I have a few questions about differential expression of miRNA with DESeq2/edgeR/limma.

Background

Mature miRNA differential expression analysis is usually performed by aligning trimmed miRNA reads against the genome or miRBase mature sequences with optimized parameters for aligners such as bwa aln -n 0, bowtie --best --strata, bowtie2 --very-sensitive-local or others such as miRDeep2. When aligned to the genome, one can use e.g. featureCounts with mature miRNA coordinates from miRBase to assign features and when aligned to miRase sequences directly one can use samtool idxstats. Established pipelines then use DESeq2, edgeR or limma to perform differential gene expression - treating each miRNA as a 'gene' i.e. the gene DE is essentially the same as transcript level DE.

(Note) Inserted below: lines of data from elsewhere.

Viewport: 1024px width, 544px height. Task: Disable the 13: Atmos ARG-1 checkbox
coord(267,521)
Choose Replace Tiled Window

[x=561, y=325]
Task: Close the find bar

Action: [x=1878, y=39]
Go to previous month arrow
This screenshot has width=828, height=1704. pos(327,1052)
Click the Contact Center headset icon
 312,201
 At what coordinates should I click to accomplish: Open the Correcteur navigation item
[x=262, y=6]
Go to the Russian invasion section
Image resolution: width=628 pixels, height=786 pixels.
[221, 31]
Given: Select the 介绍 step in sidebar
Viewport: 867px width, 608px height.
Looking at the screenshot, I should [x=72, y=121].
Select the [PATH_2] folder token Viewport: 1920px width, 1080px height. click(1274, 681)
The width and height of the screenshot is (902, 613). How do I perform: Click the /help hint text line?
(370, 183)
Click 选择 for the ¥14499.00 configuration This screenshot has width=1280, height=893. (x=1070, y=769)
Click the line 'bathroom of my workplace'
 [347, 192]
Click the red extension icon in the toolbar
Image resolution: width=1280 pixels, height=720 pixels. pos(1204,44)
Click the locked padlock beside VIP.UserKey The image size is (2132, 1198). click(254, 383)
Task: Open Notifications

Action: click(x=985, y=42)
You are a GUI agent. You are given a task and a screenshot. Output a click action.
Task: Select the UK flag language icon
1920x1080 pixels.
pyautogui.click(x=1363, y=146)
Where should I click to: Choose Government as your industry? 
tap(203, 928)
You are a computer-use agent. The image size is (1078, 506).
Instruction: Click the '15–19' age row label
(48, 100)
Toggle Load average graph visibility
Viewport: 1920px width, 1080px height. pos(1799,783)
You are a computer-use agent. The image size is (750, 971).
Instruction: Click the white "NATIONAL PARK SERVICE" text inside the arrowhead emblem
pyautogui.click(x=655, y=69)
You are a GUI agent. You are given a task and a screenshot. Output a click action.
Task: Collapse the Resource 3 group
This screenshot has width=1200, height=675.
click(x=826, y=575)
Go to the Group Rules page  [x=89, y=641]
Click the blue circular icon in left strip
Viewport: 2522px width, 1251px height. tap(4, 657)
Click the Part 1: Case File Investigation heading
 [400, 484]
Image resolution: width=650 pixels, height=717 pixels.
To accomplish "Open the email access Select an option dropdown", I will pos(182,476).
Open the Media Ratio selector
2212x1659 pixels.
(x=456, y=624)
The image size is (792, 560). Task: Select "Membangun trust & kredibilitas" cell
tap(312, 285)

In either case, we are really counting mature miRNA transcripts (they do not have the same splicing or isomer variants like other mRNA; miRNA can have isomiRs but usually are not relevant for bulk RNA-seq I believe - and most are simply 3' or 5' NTEs).

My dataset is small RNA sequencing, single ended, 51 bp - reads were trimmed and length filtered for 18 - 28 bp reads. For the purposes of this question, I have mapped the reads with Salmon (assume this is 'valid').

Query

When using DESeq2 or edgeR or limma and tximport with Salmon output for miRNA mapping, is it thus OK to use tximport with txOut = TRUE? Wouldn't this be similar to established pipelines which DESeq2, edgeR or limma to perform differential gene expression - treating each mature miRNA as a 'gene'? OR would Swish be a better method to use the boostraps/Gibbs?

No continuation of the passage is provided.